En cierta forma, en este episodio pontifical Peña Nieto ha emulado a Vicente Fox, quien también arrancó prematuramente su campaña ondeando el estandarte guadalupano al estilo de Miguel Hidalgo. Evidentemente, el asunto tiene más fondo que los excesivos gastos de la puesta de escena en Roma y la distinción entre lo público y lo privado del actor. La pragmática estrategia mexiquense parece inspirada en las tesis de Zygmunt Bauman, quien sostiene en su libro Tiempos líquidos el abandono de los compromisos, lealtades y sólidas posturas ideológicas para dar paso a la liquidez de lo inmediato, a la volubilidad del interés presente, a la hiperflexibilidad, al pensamiento maleable de corto plazo y, sobre todo, a la separación entre poder y política. El riesgo de alcanzar el supremo objetivo a costa del desdibujamiento de la tradición política del PRI. Muy probablemente juegue a favor la obsesión tricolor por reconquistar Los Pinos, sacrificando su raigambre liberal e implantando un pragmatismo oscurantista que ha llevado a establecer alianzas, es el caso de las leyes antiaborto, con los sectores más recalcitrantes de la ultraderecha. Quizá cuente también la enfermiza obcecación del “inexistente grupo Atlacomulco” por encumbrar a uno de sus miembros en la silla presidencial, para permitir la construcción de un perfil híbrido, más afín a los principios panistas que a la trayectoria del Revolucionario Institucional.
Efectivamente, el look y la impostura que seguramente han diseñado los publicistas y marketineros de Televisa en Peña Nieto se asemeja más a las características distintivas de un candidato panista: joven, metrosexual, conservador, eficiente, dinámico, católico, patriota, defensor de la familia, apasionado y apuesto.
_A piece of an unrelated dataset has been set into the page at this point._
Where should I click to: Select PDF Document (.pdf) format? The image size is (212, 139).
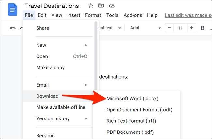[x=130, y=132]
Es la máscara y el maquillaje aplicado para satisfacer los altos niveles de audiencia, posicionándolo a tal grado que le aseguren una inevitable postulación por su partido como hizo hace 10 años Vicente Fox.
La Iglesia católica, astuta como siempre, no es responsable de la apuesta de Peña Nieto; sin embargo, sabrá sacar provecho político con creces, ejercer todo su peso simbólico y lobby para posicionar su visión, misión y acentos políticos propios.
Peña Nieto y el PRI han abierto la puerta para que de nueva cuenta la jerarquía católica irrumpa con gravitación en la escena política del país; veremos las consecuencias. Ésta se ha beneficiado de un diagnóstico errado de la clase política que establece un supuesto peso electoral de los obispos católicos y de un aparente liderazgo en la orientación y en las preferencias políticas subyacentes en los fieles-electores.
El gobernador mexiquense parece desempolvar las viejas tesis salinistas sobre el papel político de la Iglesia y asignarle un papel de aliada estratégica. Y no me sorprendería que lo incorpore como parte de su discurso político; en todo caso, ya dio línea públicamente para que su Congreso endurezca penalizaciones en caso de aborto a las mujeres de la entidad. Esta tentación ha estado presente en muchos gobiernos, particularmente en momentos de apuro, con altos costos y facturas.
Con estilos muy diferentes, la esencia de Juanito y Peña Nieto es la misma: son subyugados por el protagonismo y el canto de las sirenas. Los próximos meses presagian sordas disputas donde presenciaremos duros golpeteos y se pondrá a prueba la apasionada adhesión del gobernador a los principios cristianos.